# Required action:
The expected answer is the set of lines in the data below between the line holding "You are a computer-use agent. Screen" and the line holding "Instruction: Open the hamburger menu", inclusive, written out exactly.

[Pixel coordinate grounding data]
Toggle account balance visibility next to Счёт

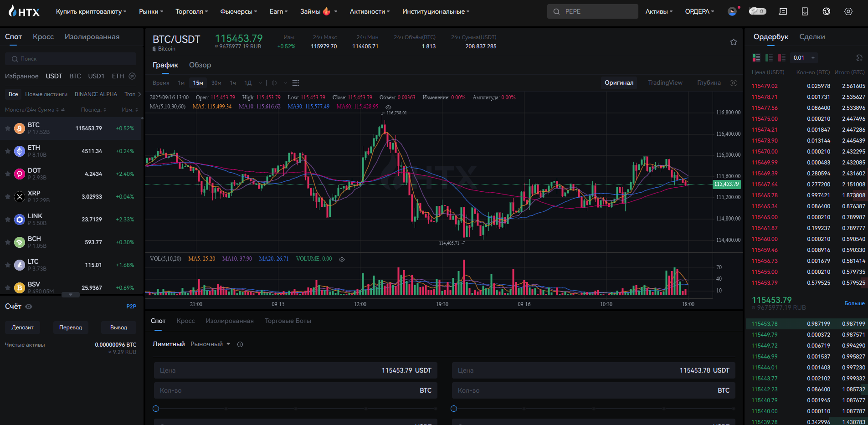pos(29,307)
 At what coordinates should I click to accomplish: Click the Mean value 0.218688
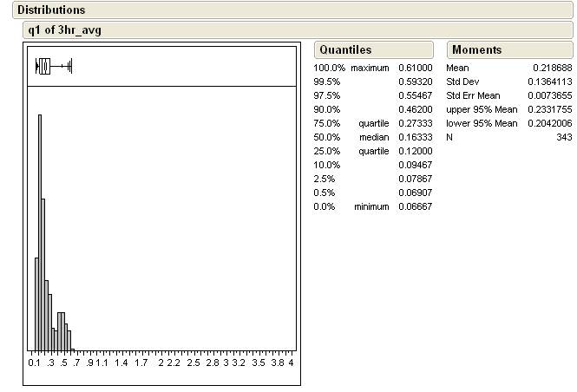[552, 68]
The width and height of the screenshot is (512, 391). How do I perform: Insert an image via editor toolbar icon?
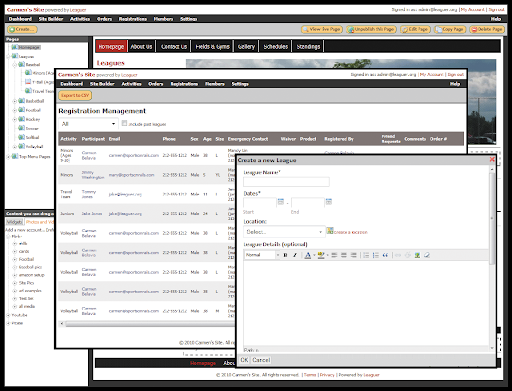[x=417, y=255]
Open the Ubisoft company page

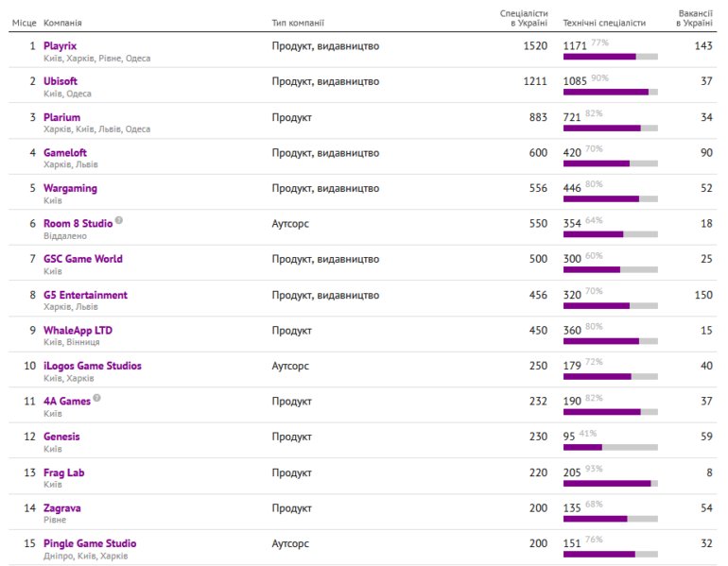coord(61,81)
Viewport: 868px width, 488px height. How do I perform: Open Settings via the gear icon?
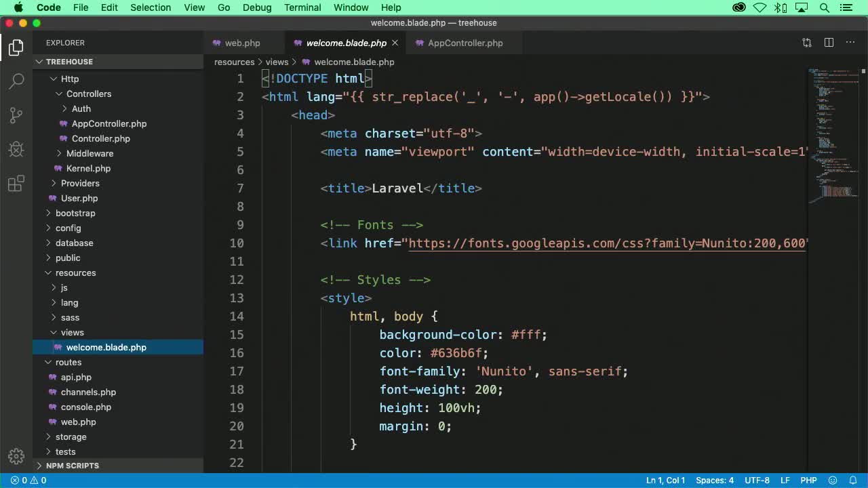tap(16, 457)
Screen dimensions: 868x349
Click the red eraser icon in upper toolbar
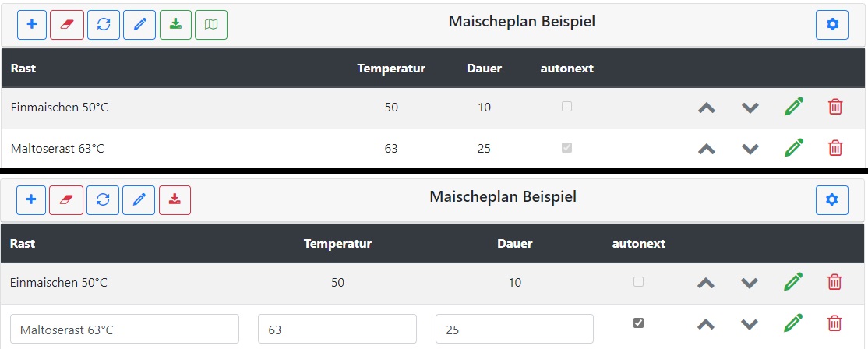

--

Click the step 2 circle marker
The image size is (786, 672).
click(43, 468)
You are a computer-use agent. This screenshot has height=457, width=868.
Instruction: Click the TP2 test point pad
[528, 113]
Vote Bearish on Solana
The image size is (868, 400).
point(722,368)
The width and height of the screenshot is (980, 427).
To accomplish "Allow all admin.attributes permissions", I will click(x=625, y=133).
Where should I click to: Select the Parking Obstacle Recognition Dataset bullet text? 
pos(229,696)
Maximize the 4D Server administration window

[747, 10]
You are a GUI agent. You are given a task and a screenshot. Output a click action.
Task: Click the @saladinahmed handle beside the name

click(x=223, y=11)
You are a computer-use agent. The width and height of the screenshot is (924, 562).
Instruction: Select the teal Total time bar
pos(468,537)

...

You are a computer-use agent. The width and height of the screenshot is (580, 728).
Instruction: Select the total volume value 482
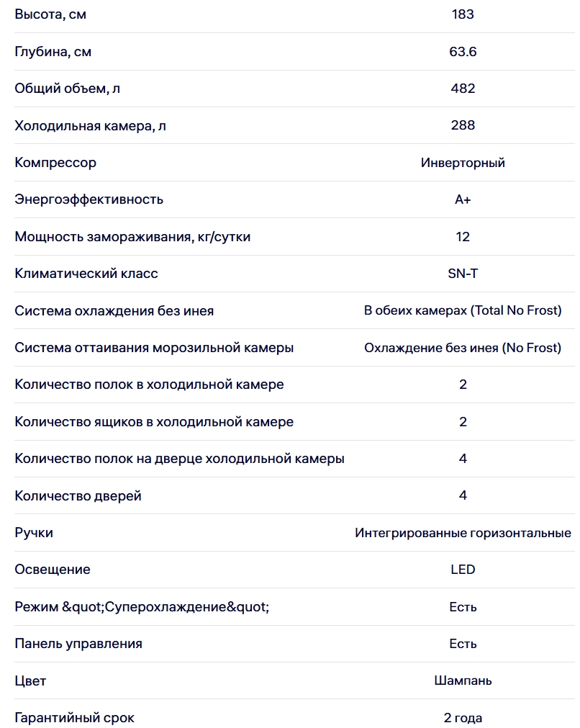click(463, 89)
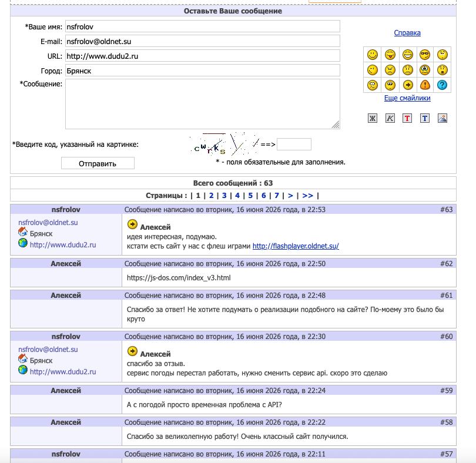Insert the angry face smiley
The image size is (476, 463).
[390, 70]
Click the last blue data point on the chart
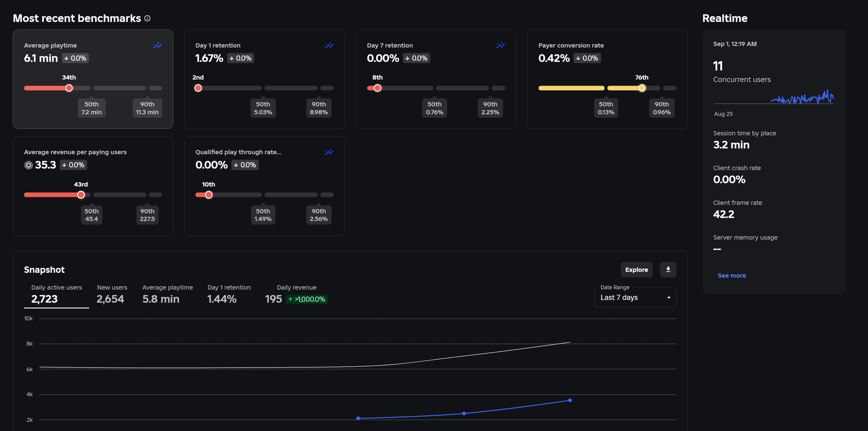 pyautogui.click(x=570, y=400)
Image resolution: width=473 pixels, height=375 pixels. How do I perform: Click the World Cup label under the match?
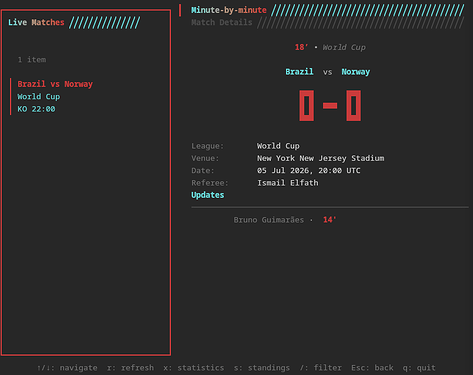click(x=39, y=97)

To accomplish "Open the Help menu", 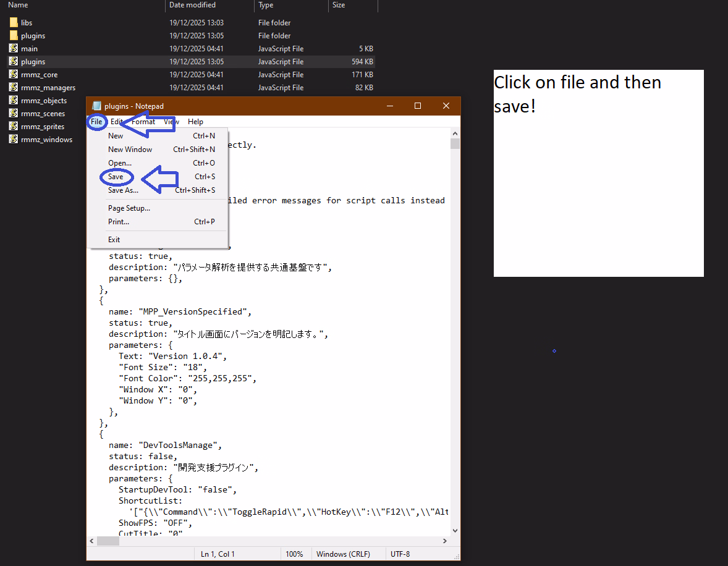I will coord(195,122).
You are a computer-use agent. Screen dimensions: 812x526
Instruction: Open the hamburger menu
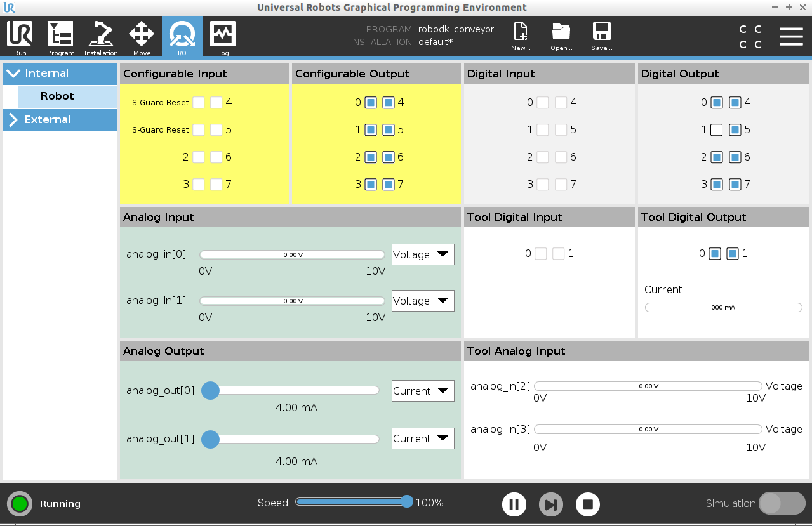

# Task solution:
You are a computer-use agent. Screen dimensions: 812x526
Instruction: Open the hamburger menu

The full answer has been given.